Delayed Machine Registration + Token Errors


Incident resolved in 4h10m2s

Resolved

This incident has been resolved.

1770324787

Update

A fix has been deployed across all impacted hosts. We are seeing a sharp reduction in Token errors since 20:00 UTC and other metrics are recovering as well. We are continuing to monitor closely

1770322307

Update

We saw some improvement from the previous fix, however errors remained elevated on some hosts. We have identified the root cause of the remaining errors as a communication issue between the hosts and our Token database. We are preparing a fix that should resolve these.

1770318203

Update

We have rolled out an initial fix for the token issues and are monitoring for improvements.

1770315549

Investigating

While Machine registration error rates have improved, we are now seeing elevated error rates verifying user tokens during some actions.

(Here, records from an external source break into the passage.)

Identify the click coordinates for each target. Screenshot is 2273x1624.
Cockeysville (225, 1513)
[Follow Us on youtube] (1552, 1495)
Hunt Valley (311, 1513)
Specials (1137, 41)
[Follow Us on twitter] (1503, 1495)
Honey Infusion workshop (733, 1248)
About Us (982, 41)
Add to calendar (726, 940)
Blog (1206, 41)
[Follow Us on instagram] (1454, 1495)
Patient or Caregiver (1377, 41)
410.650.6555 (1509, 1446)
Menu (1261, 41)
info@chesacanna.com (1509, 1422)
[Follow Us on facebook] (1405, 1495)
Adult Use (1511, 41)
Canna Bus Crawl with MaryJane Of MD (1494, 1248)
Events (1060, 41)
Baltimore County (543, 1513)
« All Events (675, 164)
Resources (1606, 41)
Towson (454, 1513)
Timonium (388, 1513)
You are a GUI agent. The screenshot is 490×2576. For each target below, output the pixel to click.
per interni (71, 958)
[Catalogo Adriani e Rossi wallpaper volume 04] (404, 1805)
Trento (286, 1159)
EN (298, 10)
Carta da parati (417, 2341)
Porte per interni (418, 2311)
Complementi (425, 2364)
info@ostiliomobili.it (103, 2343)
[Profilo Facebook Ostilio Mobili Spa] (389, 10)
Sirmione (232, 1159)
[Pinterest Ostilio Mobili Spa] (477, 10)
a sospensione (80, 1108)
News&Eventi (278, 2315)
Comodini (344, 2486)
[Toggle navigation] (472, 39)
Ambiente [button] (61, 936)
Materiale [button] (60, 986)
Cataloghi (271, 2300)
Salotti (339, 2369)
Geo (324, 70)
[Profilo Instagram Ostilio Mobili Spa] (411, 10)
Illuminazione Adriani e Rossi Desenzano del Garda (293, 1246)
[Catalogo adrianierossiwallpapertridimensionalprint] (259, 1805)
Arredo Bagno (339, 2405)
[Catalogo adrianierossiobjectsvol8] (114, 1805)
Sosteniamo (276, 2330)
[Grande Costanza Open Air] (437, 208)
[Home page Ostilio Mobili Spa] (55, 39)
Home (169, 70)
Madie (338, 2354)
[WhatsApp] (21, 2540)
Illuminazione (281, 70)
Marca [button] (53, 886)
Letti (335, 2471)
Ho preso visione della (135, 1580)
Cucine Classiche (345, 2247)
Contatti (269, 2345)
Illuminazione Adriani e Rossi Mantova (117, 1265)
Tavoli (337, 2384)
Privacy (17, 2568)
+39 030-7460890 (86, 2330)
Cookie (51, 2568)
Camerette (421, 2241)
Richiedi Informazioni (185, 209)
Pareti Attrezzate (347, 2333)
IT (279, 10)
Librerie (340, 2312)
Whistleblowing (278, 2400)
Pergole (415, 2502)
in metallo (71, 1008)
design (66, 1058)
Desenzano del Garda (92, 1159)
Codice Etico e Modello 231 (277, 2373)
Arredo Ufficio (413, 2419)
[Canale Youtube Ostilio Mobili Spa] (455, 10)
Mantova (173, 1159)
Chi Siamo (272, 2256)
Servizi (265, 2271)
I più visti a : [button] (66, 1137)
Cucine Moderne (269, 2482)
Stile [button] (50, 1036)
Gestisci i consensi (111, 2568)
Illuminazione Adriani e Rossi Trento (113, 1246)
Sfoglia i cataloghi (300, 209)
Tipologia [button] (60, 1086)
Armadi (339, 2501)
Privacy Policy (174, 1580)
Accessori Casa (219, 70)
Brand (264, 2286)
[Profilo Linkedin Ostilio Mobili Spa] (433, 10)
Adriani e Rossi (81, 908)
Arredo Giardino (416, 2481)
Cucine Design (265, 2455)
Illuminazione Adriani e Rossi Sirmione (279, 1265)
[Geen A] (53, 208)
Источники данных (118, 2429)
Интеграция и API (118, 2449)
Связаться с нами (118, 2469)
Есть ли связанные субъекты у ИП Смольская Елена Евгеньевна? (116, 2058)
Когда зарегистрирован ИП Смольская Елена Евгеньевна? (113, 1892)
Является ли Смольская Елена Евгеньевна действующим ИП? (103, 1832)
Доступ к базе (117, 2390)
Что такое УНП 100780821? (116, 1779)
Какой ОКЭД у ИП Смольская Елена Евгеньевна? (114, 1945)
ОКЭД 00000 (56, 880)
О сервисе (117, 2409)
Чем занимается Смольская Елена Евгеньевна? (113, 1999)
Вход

Users may see errors like "failed to launch VM: permission_denied: bolt token: failed to verify service token: no verified tokens" when deploying or creating machines.

We are investigating

1770313328

Update

A fix has been rolled out and most hosts are registering machines as normal. A few hosts remain with elevated error rates, we are continuing to fix these. Users who experience an error creating or deploying a new machine should re-try the operation.

1770310754

Update

We have identified elevated error rates registering new machines with our global state tracking service on some hosts. We have identified the issue and are deploying a fix.

Users may have seen elevated machine create, start, or deployment failures over the past ~20 minutes.

1770309785